Теперь уже я стискиваю зубы.
– Было бы много легче, – любезно говорю я ей, – если бы ты перестала это повторять.
– Прости, – говорит жена. – Прости, что я дышу.
– О черт!
– Правильно, – говорит жена, – чертыхайся.
– Ты не так меня поняла, – резко говорю я (это, разумеется, неправда: она поняла именно так). – Поверь мне. Послушай, мы ведь все решили сегодня обойтись без споров, верно?
– Я-то решила, – говорит дочь.
– Вот и давайте не спорить. Идет?
– Тогда не кричи, – говорит дочь.
– Ole, – говорит мой мальчик, и мы все улыбаемся.
(В кои-то веки мы пришли к общему согласию.) Теперь, когда решено тихо и мирно посидеть за столом, мы все как на иголках. (Сейчас мне жаль, что я дома, хотя побыть с моим мальчиком всегда приятно. Хорошо бы оказаться сейчас с одной из трех девушек, которые очень мне нравятся и которых я давно знаю – с Пенни, с Джил или Розмари, – или с новой молоденькой сотрудницей Группы оформления, Джейн, с ней наверняка можно бы поужинать и выпить, если б только я потрудился ее пригласить.) Никто за нашим семейным столом не решается произнести хоть слово.
– Может, помолимся? – предлагаю я, пытаясь разрядить атмосферу.

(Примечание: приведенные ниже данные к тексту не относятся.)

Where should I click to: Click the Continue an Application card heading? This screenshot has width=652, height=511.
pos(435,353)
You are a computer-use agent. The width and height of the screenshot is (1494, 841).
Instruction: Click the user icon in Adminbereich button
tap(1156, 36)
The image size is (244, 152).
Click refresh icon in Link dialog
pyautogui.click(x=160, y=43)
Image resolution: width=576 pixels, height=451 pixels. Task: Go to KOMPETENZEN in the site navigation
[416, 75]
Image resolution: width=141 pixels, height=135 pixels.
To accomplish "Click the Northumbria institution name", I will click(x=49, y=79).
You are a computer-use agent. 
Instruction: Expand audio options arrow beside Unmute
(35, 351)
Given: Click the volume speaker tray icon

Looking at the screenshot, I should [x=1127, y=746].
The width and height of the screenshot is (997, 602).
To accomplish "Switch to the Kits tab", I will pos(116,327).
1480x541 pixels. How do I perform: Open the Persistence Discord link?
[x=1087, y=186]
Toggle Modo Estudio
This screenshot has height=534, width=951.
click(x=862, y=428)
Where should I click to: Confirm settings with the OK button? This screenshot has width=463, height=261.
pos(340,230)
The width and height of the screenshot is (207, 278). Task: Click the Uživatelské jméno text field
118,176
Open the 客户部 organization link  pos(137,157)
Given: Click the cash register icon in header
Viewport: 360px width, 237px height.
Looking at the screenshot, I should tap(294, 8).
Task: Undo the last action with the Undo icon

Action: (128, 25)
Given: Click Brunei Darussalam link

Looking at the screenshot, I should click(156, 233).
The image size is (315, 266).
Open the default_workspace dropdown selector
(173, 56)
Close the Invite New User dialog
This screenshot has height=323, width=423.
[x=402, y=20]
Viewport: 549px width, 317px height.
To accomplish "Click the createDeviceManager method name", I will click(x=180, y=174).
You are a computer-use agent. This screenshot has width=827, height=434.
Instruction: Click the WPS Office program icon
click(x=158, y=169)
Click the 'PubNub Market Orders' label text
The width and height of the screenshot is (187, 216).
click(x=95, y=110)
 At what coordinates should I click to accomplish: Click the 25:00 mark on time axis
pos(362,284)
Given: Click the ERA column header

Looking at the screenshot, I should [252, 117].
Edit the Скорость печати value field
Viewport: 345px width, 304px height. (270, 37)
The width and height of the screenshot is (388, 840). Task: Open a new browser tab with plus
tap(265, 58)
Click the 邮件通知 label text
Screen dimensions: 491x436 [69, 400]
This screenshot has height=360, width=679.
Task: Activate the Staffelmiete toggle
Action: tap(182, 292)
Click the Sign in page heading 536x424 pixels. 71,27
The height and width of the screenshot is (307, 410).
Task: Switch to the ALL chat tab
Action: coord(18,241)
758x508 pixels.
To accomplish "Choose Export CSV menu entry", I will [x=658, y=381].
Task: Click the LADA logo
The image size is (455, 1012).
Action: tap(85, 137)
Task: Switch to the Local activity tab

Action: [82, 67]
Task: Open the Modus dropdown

– Помолимся! – подхватывает мой мальчик.
Это старая семейная шутка, которая, в сущности, доставляет удовольствие только ему: дочь презрительно кривит губы. Пренебрежительная гримаса надолго задерживается у нее на лице – это нарочно, чтобы я заметил. Я притворяюсь, будто не замечаю. Стараюсь, чтоб меня это не задело. (Я знаю, дочери я часто кажусь ребячливым, и вот это вправду меня задевает. Меня так и подмывает попрекнуть ее, накричать, наподдать, больно лягнуть ее под столом. Когда члены моей семьи, даже дети, оскорбляют или обманывают меня, мне зачастую хочется дать сдачи. Иной раз, видя, что они ведут себя предосудительно, неправильно, за что я по праву могу их винить, я не вмешиваюсь, не стараюсь помочь или направить, но с радостью держусь в стороне, наблюдаю и жду, точно смотрю издалека на какую-то гадкую сцену, которая разворачивается передо мной в дурном сне, и подстерегаю, и предвкушаю: скоро можно будет отчитать их, отругать, потребовать объяснений и извинений. И сам ужасаюсь: ведь это все равно что видеть – вот-вот они упадут из окна или оступятся и сорвутся в пропасть, покалечатся или разобьются насмерть – и не остеречь, не спасти. Это противоестественно, и я стараюсь в себе это побороть. Где-то во мне поднимает голову некое пресмыкающееся, я стараюсь затолкать его поглубже, а оно рвется наружу, и я не знаю, что это за зверь и кого он хочет уничтожить. Он весь в бородавках. Может, это я и есть, а может, как раз меня он и хочет уничтожить.) И, скрывая гнев за безмятежной улыбкой, я говорю:
– Передай мне, пожалуйста, хлеб, детка.
Дочь передает хлеб.
Жена сидит напротив меня во главе (или в конце) стола, мой мальчик – по левую руку от меня, дочь – по правую. Служанка молча, неслышно снует в кухню и обратно и приносит кушанья. Жена накладывает на тарелки большие порции и передает нам. Мы молчим. Мы теперь уже не рискуем свободно разговаривать при наших цветных служанках. (Я даже не помню, как зовут ту, которая у нас сейчас: они теперь не задерживаются у нас подолгу.)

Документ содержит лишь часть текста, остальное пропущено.